Basically, it goes like this: Greg is Durkon on Durkon’s worst day. Greg also is in favor of Hel’s plan and is working to pull it off. If Hel’s plan works, Sigdi and her family go to Hel when they die. But even on Durkon’s worst day, he’d never consign his mom and her ‘family’ to Hel. However, if he runs off to find her, fight her, and kill her and the fam, they get to go to Valhalla and cheat Hel. (Hel will just have to make do with the few million other dwarves Greg didn’t get to kill.)

That might be impetus enough for Greg to abandon what is a petty vendetta against Roy, grab Ponchella and whoever’s left, and leave. If Roy’s playing possum, he can treat V, who can Magic Circle the group, which will put the Domination in abeyance, and then Elan can Sing everybody back to normal. It’d be nice if Hilgya was there too, for some needed healing, but the Order may be carrying enough potions to not need her spells.

That strikes me as a touch more believable than a Hel-created vampire deciding to heel turn on the face of his patron just because his host’s mom did an amazing thing.

As far as healing magic goes, the Order has plenty of that. Elan has a wand of Cure Moderate Wounds that he’s never used. Since it was bought at a store, it probably has a full load of 50 spells.

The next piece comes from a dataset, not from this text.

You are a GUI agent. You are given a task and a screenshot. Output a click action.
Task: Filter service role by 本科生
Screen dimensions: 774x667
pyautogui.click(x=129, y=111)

Hows this for an idea: Scruffy is currently pawing at Belkar to wake him up. One of those pawings happens to go across the clasp of Protection from Evil that he’s wearing. The clasp is activated by rubbing on it, so that activates it. Belkar is still unconscious, but the pain of that device wakes him up. He then grabs the stake he dropped and offs the vampire that’s approaching him to sample his blood (probably not Ponchella, the other one). Belkar needs some healing, so he opens his Bag of Holding to get a potion. Bloodfeast is now awake and jumps out of the BoH at that time. Ponchella or possibly Hilgya casts an area Dispel Magic at Belkar to suppress his clasp, fail on that but dispel the Polymorph that’s on Bloodfeast. Posing for heavy metal album covers ensues.

Unless we have WoG (Word of Giant) on that, I’m not sure I agree with it. It’s not in the imperative mood, which is the usual grammatical form of an order. Admittedly, people often make suggestions when they really mean to be giving orders, but that’s mostly for politeness. But there’s no point in being polite to a dominated person.

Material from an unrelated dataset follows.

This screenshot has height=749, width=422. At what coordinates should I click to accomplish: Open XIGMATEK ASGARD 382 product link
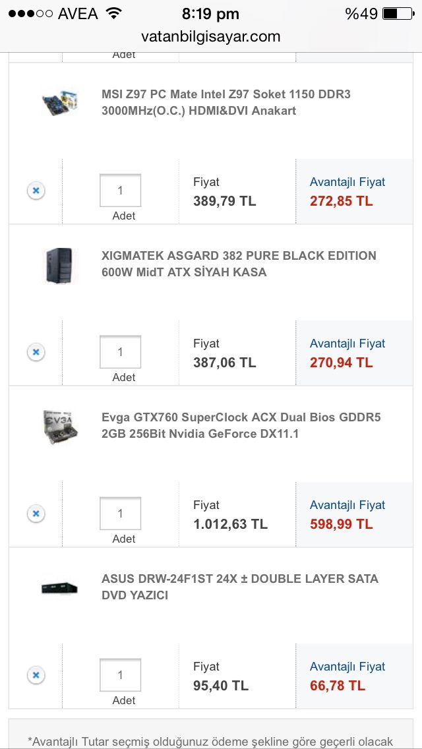coord(238,264)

Many DMs would probably agree. Technically, though, it would require a specific order, such as “stand here and do nothing”. She hasn’t been given such an order, since that’s the default action of someone under domination not given an order.

You’re sort of right, but also sorta making me go full-out nerd at you.

The actual commands are given via telepathic bond. Technically none of the speech bubbles matter, except to illustrate to the reader the nature of the command. There’s nothing whatsoever to indicate that spoken words have any effect on a dominated victim; it’s only the telepathic orders that matter.

1130

Great guess on Mr. Scruffy, dtilque. As to what else happened in the strip—I mean—beyond Belkar starting to live up to that sexy shoeless God of War thing—I’m still not buying it, Burlew. But I guess we’re going to have to. EDIT: Oh, and I guess one vamp is going to get away, which, as a chronic vampire infestation, might fulfill the whole death and destruction coming to the Dwarves thing.

Now off to see what the Playground forums make of this new development.

Ok… so, from a strictly story perspective, it’s fine. Cool. Nice story telling.

From a game perspective… meh. Once again “Speed of Thought” = “Speed of Plot” and I don’t buy the whole vampirism thing, with it being more possession than undeath. I mean, it’s Burlew’s world, he’s running it, he can tweak or house-rule things however he wants. I’m not saying “it sucks”; it just doesn’t really fit into the 3.5 milieu in my opinion.

Fantastic strip. One of the best ever.